Why this matters for your medical coding project

The KDP checker is a clean illustration of a controlled-vocabulary classification problem — and your medical coding case (mapping text to ICD-10 / CPT / SNOMED codes from a known list) is the same shape. When the set of valid outputs is finite and defined in advance, regex against that list usually beats letting an LLM categorize semantically.

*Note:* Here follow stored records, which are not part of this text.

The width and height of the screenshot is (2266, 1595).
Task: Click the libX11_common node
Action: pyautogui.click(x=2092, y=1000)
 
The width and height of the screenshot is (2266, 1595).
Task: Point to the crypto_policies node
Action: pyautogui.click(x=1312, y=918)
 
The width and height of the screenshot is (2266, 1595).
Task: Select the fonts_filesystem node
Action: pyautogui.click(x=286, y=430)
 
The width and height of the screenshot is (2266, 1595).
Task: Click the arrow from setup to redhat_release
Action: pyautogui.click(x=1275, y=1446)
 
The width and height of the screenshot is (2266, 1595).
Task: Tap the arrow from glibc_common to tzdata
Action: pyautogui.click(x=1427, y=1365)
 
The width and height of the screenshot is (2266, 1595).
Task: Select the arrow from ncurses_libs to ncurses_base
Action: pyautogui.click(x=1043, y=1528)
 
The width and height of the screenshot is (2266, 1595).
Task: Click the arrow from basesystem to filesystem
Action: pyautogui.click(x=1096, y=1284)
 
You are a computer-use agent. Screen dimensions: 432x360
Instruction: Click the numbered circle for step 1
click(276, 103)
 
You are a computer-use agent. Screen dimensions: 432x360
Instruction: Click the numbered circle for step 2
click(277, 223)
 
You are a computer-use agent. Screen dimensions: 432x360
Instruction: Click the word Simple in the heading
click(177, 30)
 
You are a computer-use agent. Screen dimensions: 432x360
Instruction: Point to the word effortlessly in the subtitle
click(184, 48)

Regex + word list this checkerLLM semantic categorization
Determinism Same input → same output, every time. Auditable. Probabilistic; can drift between runs or model versions.
Explainability "Matched \bcure\b in the title" — you can point at the exact rule. "The model thought so." Hard to defend to an auditor or regulator.
Cost & latency Microseconds, free, runs in the browser. API call per record; cost and latency scale with volume.
Updating the list Edit a JSON row. No retraining, no prompt tuning. Re-prompt or fine-tune; behavior can shift elsewhere.
Compliance/legal Versioned, diffable, reproducible — what regulated domains want. Black box; reproducibility is a real problem.
Handles synonyms / paraphrase No — you must enumerate variants ("heal", "heals", "healing"). Yes — generalizes to unseen phrasings.
Context & ambiguity Blind to meaning; needs hand-coded suppression rules. Understands "afternoon treat" ≠ medical "treat".

The pragmatic takeaway: For a known code set with controlled terminology — medical coding, KDP banned words, profanity filters, regulatory keywords — a regex/dictionary layer should be the first pass. It's deterministic, cheap, and explainable. Reserve the LLM for the genuinely ambiguous residue: free-text notes where the right code depends on meaning a lookup can't capture. The KDP checker shows the hybrid in miniature: regex does the matching, and a short list of hand-written rules — not a model — resolves the predictable false positives.

Source: src/lib/kdpCompliance.ts (scanner) and src/data/kdp_banned_words.json (word list, v1.0.0, 756 entries / 23 categories). The scanner is invoked on demand from KdpComplianceDialog.tsx. Note Amazon publishes no official exhaustive list; the JSON is compiled from KDP guidelines plus community documentation.